Wednesday, September 7, 2011

Cast in Mary's mold


That infamous 9-11 attack in the United States will be celebrating its 10th anniversary this year. How quickly time flies because it seemed just like yesterday. The issue of international security once again takes center stage. So much has happened in 10 years:the war on terror and the death of Al Quaeda leader Osama Bin Laden. So much has happened and yet, we ask: Is the world now at peace?

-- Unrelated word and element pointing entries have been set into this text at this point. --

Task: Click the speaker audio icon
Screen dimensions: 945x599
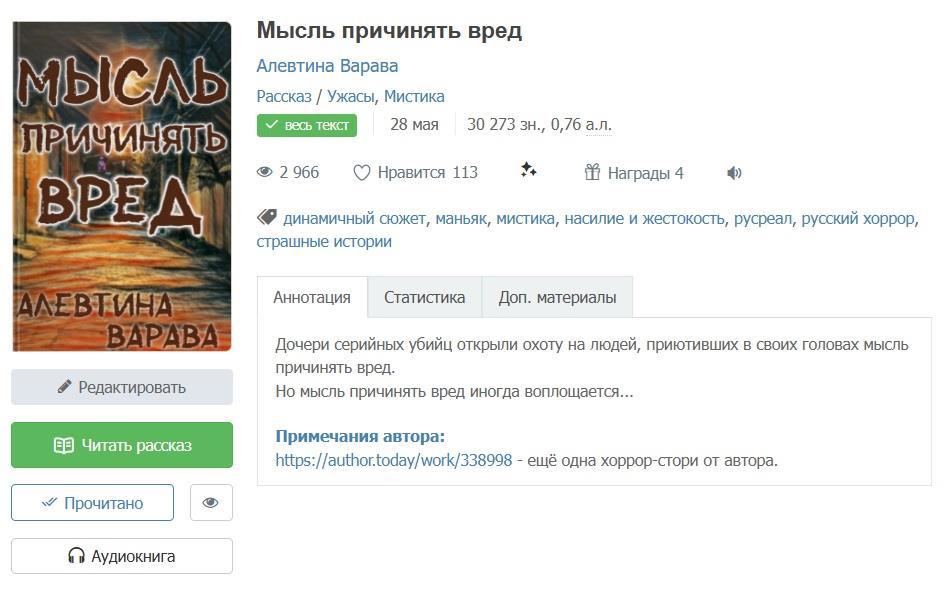Action: click(x=734, y=174)
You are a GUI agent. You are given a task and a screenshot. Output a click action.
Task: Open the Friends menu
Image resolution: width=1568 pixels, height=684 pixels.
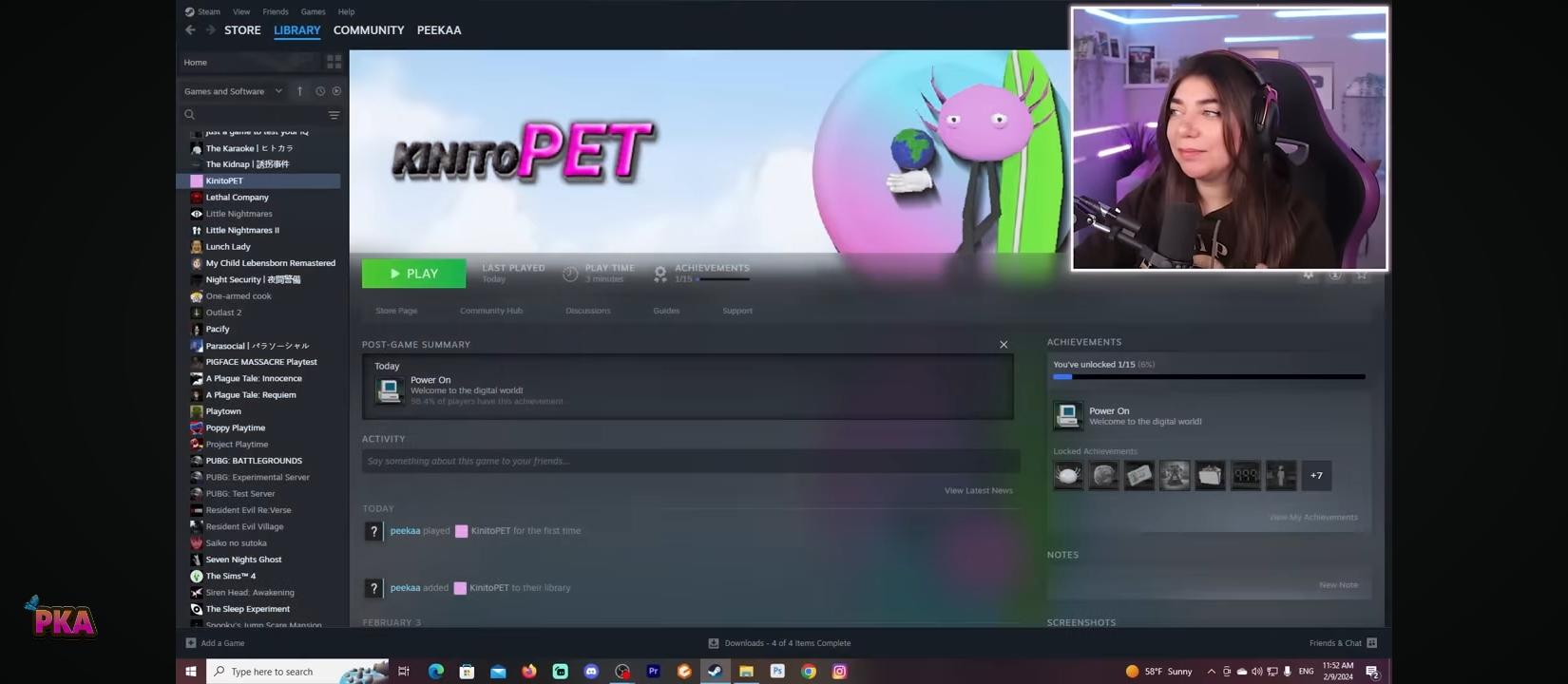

The Feast of the Birth of Mary is an appeal for peace. At the Opening Prayer, we petitioned the Lord: May the celebration of her birthday bring us closer to lasting peace. Many people are so much engrossed with 9-11 that they missed 9-12 which is the Feast of the Holy Name of Mary, a feast so closely associated with today’s feast. The Feast of Mary’s Holy Name commemorates the victory of Christian forces against the Moslems in the battle of Vienna in 1683. It was a feast that disappeared in the reform of the liturgical calendar but was restored by Blessed John Paul in the year 2000, a year before that fateful 9-11. The coincidences are too fantastic to miss. Obviously, the Lord has entrusted the work of Peace to his own Blessed Mother.

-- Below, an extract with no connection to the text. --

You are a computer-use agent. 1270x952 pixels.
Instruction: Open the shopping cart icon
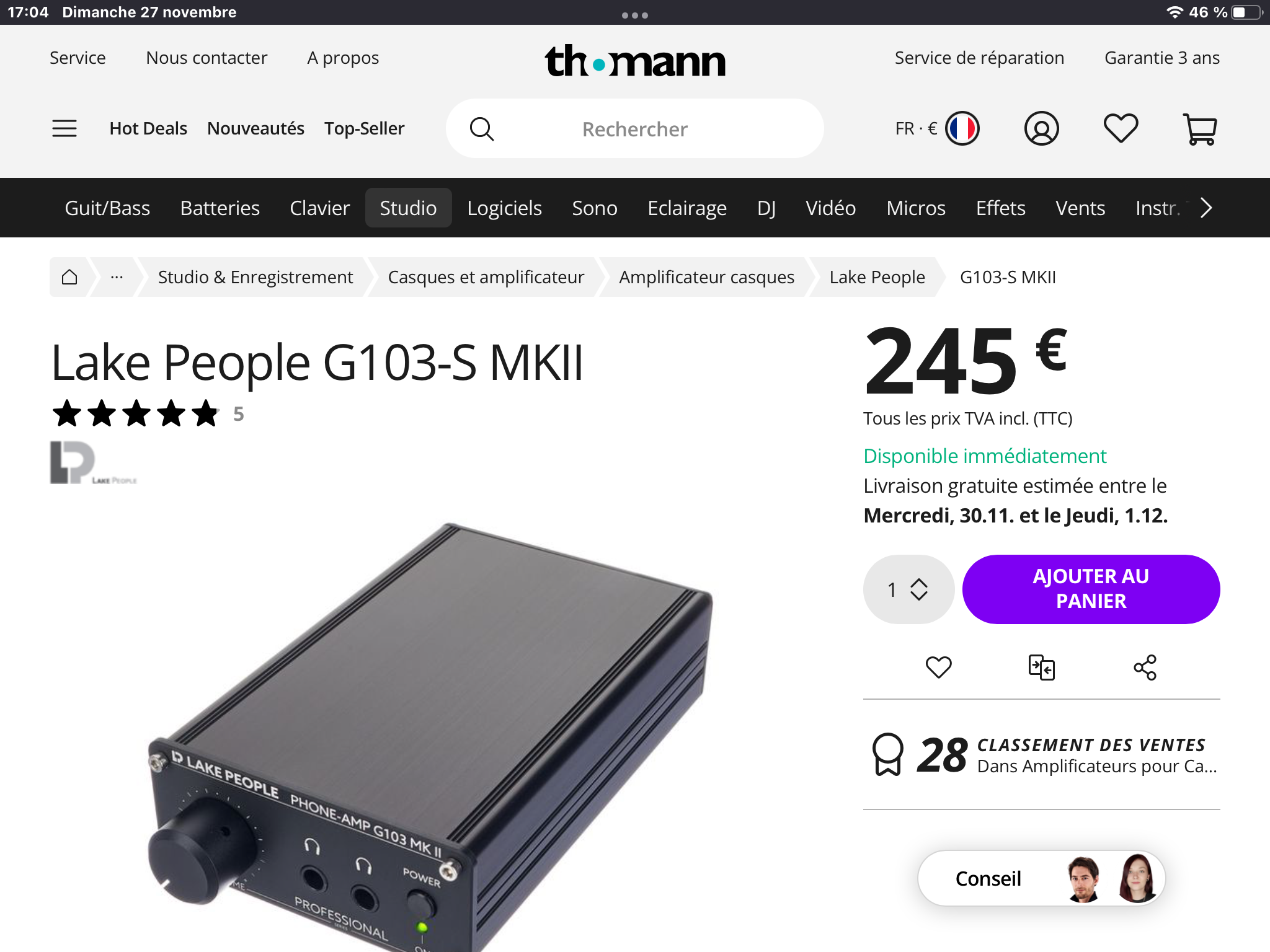1200,129
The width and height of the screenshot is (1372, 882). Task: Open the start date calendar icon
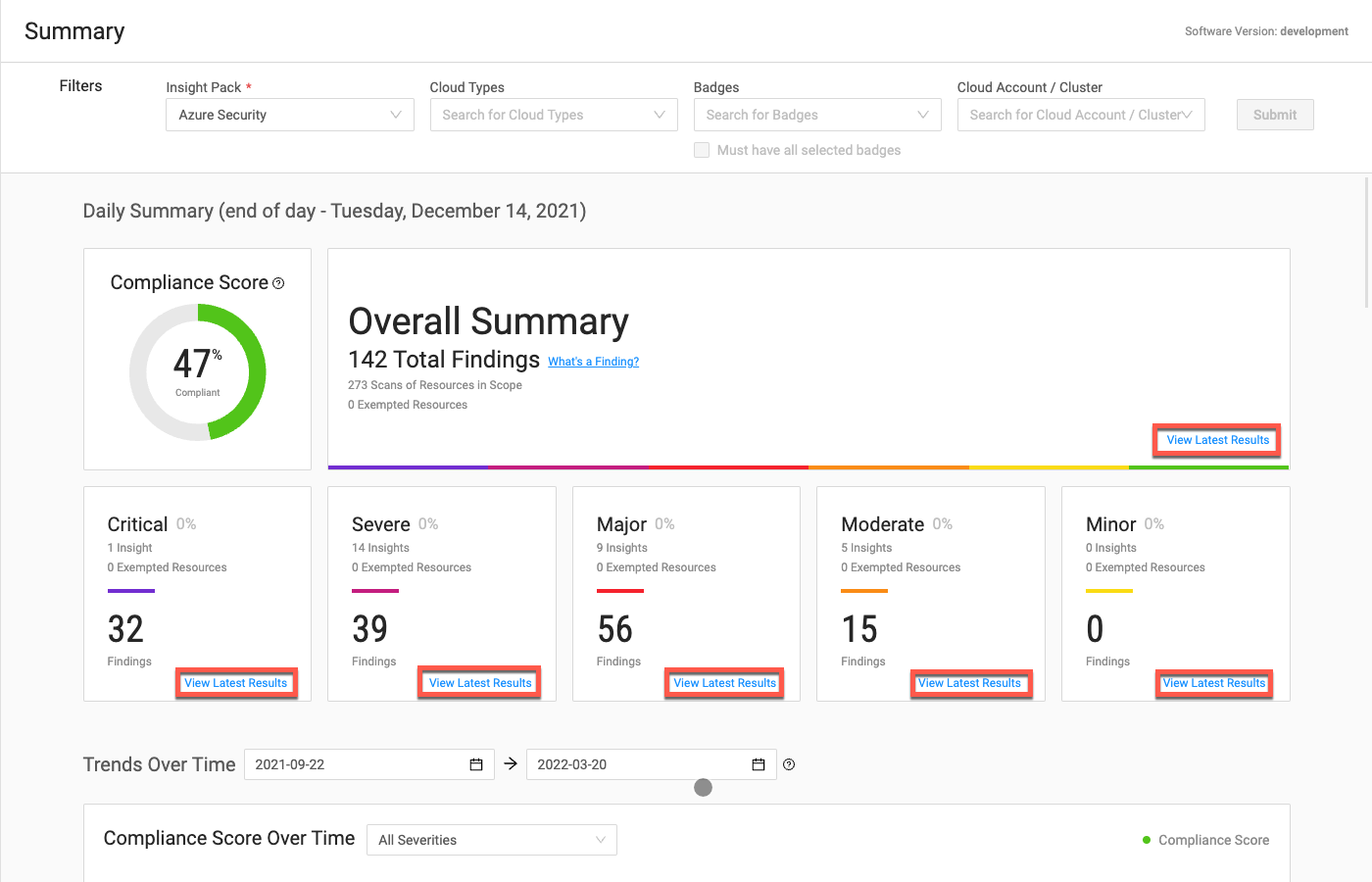[x=476, y=764]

“The Lord will give them up, until the time when she who is to give birth has borne…He shall stand fast to shepherd his flock…He shall be peace.” The work of peace was entrusted by the Lord to the Virgin Mary because she is the Mother of Him who is our Peace. The One born of her is called Wonder-counsellor, God-hero, Father-forever, Prince of Peace. The One born of her is the One who broke down the walls dividing Jews and Gentiles. “He is our Peace,” so said St. Paul. Obviously, peace is achieved permanently in the rule of Christ whose kingdom lasts for ever. This is the formula that the world has never tried: Pax Christi in Regno Christi. Peace comes only when Christ rules over us. Peace comes only when Christ is formed in us. Thus, we should understand why the work of peace was entrusted to the Virgin Mary.

St. Louis Marie de Monfort wrote: “If Mary is well cultivated in our soul by fidelity to the practices of this devotion, she will bear her fruit in her own time, and her fruit is none other than Jesus Christ. How many devout souls do I see who seek Jesus Christ…and oftentimes, after they have toiled much throughout the night, they say: ‘We have toiled all night, and have taken nothing!’ (Lk. 5:5)…But by that immaculate way of Mary…we toil during the day, we toil in a holy place, we toil but little. There is no night in Mary, because there is no sin nor even the slightest shade (in her). Mary is a holy place, and the holy of holies where saints are formed and molded…Saints are molded in Mary. There is a great difference between making a figure by blows of hammer and chisel, and making a figure by throwing it into a mold. Sculptors labor much to make figures in the first manner, but to make figures in the second manner, they work little and do their work quickly. St. Augustine calls our Blessed Lady “the mold of God” – the mold fit to cast and mold gods. He who is cast in this mold is presently formed and molded in Jesus Christ, and Jesus Christ in him. At a slight expense and in a short time he will become God because he has been cast in the same mold which has formed a God…Those who embrace the secret of grace which I am revealing to them I may rightly compare to founders and casters who have discovered the beautiful mold of Mary, where Jesus was naturally and divinely formed; and without trusting in their own skill, but only in the goodness of the mold, they cast themselves and lose themselves in Mary, to become the faithful portraits of Jesus…But remember that we cast in a mold only what is melted and liquid, that is to say, you must destroy and melt down in yourself the old Adam to become the new one in Mary.” (True Devotion to Mary, 218-221.)

Only in such way can there be peace if we are molded into Christ who is our Peace. Therefore, let Christ be formed in us. Let us be formed in Christ. Let this be done in the mold of Mary. May our celebration of her birthday bring us closer to lasting peace.